Food Heritage-making between the Alps and the Adriatic

The last, third number of the 49th volume of Traditiones, the journal of the Institute of Slovenian Ethnology and Ethnography and Institute of Ethnomusicology, appeared on the eve of the year 2021. The year in which Slovenia will be the holder of the title of European region of Gastronomy is being introduced with the thematic section Food Heritage-making between the Alps and the Adriatic. Edited by Špela Ledinek Lozej and Katarina Šrimpf Vendramin, the section brings four articles, based on papers presented at an international conference at the University of Udine (Italy). It explores various aspects of food heritage and its heritage-making: from overlapping with and differing from other qualification mechanisms, such as certification and branding, and incorporating heritage into marketing and tourism, to the bases for defining the differences between heritagization and other forms of appropriating the past.
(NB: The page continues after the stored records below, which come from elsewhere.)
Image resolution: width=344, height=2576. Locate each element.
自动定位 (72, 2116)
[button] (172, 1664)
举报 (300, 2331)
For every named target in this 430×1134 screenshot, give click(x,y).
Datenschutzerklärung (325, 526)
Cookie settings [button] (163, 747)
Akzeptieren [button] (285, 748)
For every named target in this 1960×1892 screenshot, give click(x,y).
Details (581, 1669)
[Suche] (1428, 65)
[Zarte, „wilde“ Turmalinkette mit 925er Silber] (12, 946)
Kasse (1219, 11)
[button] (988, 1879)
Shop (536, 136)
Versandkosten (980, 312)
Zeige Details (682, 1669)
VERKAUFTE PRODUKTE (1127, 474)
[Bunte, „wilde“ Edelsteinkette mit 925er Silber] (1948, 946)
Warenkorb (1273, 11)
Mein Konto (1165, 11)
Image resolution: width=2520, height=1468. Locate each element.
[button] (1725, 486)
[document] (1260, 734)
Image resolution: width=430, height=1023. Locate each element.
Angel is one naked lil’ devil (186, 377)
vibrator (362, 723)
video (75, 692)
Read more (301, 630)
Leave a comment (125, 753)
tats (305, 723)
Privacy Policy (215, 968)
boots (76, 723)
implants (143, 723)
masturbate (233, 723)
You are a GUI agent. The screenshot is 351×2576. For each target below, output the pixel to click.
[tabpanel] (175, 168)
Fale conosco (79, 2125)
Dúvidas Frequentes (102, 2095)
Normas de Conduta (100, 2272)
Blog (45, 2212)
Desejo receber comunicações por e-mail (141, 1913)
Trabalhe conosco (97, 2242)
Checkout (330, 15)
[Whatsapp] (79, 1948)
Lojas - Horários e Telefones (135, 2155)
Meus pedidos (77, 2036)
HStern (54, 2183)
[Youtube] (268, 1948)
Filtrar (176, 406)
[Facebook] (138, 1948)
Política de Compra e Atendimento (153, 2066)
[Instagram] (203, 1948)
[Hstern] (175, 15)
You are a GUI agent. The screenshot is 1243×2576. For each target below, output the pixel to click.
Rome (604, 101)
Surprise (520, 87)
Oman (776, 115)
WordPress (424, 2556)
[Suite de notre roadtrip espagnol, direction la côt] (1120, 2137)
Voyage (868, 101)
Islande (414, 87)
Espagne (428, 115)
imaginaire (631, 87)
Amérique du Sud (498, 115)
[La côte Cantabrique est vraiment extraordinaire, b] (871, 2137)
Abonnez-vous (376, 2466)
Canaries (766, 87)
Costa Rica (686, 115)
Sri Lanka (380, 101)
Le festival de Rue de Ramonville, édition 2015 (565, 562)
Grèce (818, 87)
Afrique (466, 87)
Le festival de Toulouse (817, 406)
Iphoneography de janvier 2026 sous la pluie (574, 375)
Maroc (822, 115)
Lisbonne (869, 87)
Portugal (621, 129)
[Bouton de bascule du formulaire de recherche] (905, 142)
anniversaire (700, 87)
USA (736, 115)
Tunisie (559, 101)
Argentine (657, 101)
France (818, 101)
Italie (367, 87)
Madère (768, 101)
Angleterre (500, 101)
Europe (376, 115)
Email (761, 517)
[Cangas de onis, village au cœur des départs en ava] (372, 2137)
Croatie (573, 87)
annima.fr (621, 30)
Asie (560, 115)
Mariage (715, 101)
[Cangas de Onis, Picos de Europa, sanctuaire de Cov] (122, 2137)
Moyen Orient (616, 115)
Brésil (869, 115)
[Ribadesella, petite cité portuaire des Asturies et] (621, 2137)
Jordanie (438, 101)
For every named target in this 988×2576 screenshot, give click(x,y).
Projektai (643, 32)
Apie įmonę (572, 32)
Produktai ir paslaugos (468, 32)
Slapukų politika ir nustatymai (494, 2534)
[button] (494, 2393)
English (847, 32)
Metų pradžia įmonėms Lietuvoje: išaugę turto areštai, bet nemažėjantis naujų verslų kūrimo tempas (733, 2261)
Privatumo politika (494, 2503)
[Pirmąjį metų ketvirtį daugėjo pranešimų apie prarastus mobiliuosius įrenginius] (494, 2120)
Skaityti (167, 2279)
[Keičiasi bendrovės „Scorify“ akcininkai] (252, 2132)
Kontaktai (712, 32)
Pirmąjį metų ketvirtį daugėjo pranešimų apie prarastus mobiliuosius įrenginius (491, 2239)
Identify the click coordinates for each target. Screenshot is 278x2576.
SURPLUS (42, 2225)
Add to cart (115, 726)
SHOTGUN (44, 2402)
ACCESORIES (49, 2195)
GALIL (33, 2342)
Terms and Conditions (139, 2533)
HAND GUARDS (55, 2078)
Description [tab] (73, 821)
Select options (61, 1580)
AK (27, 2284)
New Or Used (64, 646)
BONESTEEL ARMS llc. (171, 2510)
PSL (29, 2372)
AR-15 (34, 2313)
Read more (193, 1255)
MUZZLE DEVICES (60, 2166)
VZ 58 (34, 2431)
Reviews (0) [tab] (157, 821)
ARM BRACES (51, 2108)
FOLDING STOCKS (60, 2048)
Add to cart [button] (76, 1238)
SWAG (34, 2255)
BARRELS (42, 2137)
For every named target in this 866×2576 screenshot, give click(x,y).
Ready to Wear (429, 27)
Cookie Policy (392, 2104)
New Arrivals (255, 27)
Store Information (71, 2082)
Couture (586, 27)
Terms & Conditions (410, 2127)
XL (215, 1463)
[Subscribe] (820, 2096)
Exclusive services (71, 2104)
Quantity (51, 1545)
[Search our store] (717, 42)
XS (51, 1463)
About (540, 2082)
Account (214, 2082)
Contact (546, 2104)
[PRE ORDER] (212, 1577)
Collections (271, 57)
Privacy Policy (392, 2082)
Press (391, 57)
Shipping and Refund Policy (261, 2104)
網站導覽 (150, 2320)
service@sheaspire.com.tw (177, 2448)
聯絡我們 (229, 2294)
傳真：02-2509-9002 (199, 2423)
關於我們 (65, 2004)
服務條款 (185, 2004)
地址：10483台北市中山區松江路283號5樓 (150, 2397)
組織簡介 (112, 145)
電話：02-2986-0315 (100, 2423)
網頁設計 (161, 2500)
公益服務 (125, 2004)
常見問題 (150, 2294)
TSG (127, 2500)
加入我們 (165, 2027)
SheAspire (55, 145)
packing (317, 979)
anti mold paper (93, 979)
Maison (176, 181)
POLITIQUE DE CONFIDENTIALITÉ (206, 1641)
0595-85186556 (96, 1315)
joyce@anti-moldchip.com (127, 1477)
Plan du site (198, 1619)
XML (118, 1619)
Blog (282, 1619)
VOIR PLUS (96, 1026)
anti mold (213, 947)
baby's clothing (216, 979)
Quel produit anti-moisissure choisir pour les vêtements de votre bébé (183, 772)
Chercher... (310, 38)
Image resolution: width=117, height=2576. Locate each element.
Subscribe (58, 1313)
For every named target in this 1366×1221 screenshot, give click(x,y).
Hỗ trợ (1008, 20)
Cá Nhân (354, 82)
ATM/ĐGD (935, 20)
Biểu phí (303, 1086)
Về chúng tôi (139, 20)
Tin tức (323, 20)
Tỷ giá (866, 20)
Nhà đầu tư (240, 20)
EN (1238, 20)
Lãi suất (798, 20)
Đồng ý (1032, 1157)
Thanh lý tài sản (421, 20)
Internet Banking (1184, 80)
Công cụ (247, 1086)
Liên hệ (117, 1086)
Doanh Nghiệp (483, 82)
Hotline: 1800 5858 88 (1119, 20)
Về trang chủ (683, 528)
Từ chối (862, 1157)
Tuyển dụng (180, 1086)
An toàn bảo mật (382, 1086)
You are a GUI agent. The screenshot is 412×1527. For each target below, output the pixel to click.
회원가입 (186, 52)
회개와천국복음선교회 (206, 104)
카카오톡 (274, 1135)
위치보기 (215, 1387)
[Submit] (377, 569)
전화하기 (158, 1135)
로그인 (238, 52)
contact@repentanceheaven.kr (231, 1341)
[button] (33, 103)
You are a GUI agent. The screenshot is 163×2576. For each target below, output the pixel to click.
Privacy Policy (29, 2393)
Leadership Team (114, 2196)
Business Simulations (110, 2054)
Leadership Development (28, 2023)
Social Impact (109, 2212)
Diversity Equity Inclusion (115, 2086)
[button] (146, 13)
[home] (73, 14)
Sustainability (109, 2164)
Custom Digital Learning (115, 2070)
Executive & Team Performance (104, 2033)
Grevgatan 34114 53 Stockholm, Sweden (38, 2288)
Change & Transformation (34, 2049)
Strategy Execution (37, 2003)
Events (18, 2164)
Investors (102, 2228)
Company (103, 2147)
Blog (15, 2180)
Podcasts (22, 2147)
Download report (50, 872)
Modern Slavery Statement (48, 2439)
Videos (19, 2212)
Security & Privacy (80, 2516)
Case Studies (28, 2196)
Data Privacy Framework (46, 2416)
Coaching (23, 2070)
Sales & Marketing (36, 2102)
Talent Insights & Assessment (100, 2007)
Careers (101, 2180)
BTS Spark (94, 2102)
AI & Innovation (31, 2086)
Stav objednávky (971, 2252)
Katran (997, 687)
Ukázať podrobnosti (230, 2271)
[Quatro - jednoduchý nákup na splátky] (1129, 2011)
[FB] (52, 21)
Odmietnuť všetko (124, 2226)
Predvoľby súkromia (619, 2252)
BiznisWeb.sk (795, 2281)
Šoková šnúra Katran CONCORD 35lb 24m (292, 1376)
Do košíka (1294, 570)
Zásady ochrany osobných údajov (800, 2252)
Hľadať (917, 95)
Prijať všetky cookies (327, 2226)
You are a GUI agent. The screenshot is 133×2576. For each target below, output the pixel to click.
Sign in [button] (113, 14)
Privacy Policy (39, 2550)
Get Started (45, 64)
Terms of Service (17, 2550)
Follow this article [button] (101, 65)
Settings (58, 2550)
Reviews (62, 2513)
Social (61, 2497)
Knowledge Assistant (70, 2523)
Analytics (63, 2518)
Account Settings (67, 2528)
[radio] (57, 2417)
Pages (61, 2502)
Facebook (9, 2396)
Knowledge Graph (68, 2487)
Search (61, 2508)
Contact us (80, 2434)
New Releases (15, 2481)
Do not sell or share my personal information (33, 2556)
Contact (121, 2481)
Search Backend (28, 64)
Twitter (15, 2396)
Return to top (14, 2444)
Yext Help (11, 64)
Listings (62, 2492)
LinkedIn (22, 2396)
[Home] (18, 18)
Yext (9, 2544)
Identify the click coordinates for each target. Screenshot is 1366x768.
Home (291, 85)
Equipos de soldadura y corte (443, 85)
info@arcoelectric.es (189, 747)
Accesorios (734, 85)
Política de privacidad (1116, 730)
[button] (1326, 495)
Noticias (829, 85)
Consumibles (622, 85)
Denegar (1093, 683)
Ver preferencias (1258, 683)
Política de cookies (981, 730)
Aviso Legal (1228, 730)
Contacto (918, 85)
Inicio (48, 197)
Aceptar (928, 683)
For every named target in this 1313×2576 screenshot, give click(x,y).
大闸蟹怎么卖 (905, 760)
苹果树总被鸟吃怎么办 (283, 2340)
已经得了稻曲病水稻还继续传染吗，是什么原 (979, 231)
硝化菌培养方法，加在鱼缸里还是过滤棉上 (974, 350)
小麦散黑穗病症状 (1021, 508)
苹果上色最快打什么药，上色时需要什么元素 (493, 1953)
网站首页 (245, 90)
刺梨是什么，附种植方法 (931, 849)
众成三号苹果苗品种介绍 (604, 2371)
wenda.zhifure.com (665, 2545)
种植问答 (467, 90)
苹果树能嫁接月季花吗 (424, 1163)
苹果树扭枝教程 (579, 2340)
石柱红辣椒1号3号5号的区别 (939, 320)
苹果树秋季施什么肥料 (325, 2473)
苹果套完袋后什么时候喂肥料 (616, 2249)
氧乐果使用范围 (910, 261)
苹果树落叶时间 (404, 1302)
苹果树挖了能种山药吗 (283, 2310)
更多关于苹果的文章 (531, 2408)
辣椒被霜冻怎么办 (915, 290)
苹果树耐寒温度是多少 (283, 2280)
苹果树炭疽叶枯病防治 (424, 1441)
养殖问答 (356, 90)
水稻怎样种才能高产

Based on the case studies of four Adriatic fish, Nataša Rogelja Caf, Alenka Janko Spreizer and Martina Bofulin place different forms of selection of the past (i.e., remembering, heritagization, and past presencing) against the local special features or everyday dispositions of coexisting with the past (defined as undigested histories, blurring, and distancing). Špela Ledinek Lozej writes about the branding of Tolmin cheese and Maja Godina Golija of the Upper Savinja Valley Stomach Sausage. The role of heritage in shaping the tourist offer and recognition of the area is presented the article “Between Traditions and Innovations” by Maja Topole and Primož Pipan. Enjoy reading!